Pixel coordinate grounding data:
>>>>
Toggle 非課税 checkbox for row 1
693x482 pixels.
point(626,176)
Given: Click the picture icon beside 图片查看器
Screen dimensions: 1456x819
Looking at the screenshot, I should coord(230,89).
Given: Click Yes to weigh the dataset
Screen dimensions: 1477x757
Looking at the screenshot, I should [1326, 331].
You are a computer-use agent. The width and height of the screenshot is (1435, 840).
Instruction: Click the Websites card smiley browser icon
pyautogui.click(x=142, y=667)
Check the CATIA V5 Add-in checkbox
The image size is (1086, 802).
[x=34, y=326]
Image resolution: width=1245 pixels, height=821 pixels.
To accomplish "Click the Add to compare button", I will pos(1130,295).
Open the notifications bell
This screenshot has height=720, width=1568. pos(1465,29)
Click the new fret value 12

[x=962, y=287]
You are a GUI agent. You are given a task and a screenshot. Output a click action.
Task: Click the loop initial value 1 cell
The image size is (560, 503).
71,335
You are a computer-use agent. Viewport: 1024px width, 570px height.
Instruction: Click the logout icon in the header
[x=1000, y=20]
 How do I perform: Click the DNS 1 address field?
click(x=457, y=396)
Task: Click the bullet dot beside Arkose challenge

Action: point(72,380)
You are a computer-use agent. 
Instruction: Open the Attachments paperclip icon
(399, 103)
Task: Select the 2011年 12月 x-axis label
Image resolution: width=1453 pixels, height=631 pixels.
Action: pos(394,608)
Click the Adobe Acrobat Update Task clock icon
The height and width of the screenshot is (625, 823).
<<<<
What is expected: Emit verbatim the lines running from the one with "Image resolution: width=1245" through the last line of the data, both endpoints inclusive.

Expected answer:
Image resolution: width=1245 pixels, height=821 pixels.
To accomplish "Click the Add to compare button", I will pos(1130,295).
Open the notifications bell
This screenshot has height=720, width=1568. pos(1465,29)
Click the new fret value 12

[x=962, y=287]
You are a GUI agent. You are given a task and a screenshot. Output a click action.
Task: Click the loop initial value 1 cell
The image size is (560, 503).
71,335
You are a computer-use agent. Viewport: 1024px width, 570px height.
Instruction: Click the logout icon in the header
[x=1000, y=20]
 How do I perform: Click the DNS 1 address field?
click(x=457, y=396)
Task: Click the bullet dot beside Arkose challenge

Action: point(72,380)
You are a computer-use agent. 
Instruction: Open the Attachments paperclip icon
(399, 103)
Task: Select the 2011年 12月 x-axis label
Image resolution: width=1453 pixels, height=631 pixels.
Action: pos(394,608)
Click the Adobe Acrobat Update Task clock icon
The height and width of the screenshot is (625, 823).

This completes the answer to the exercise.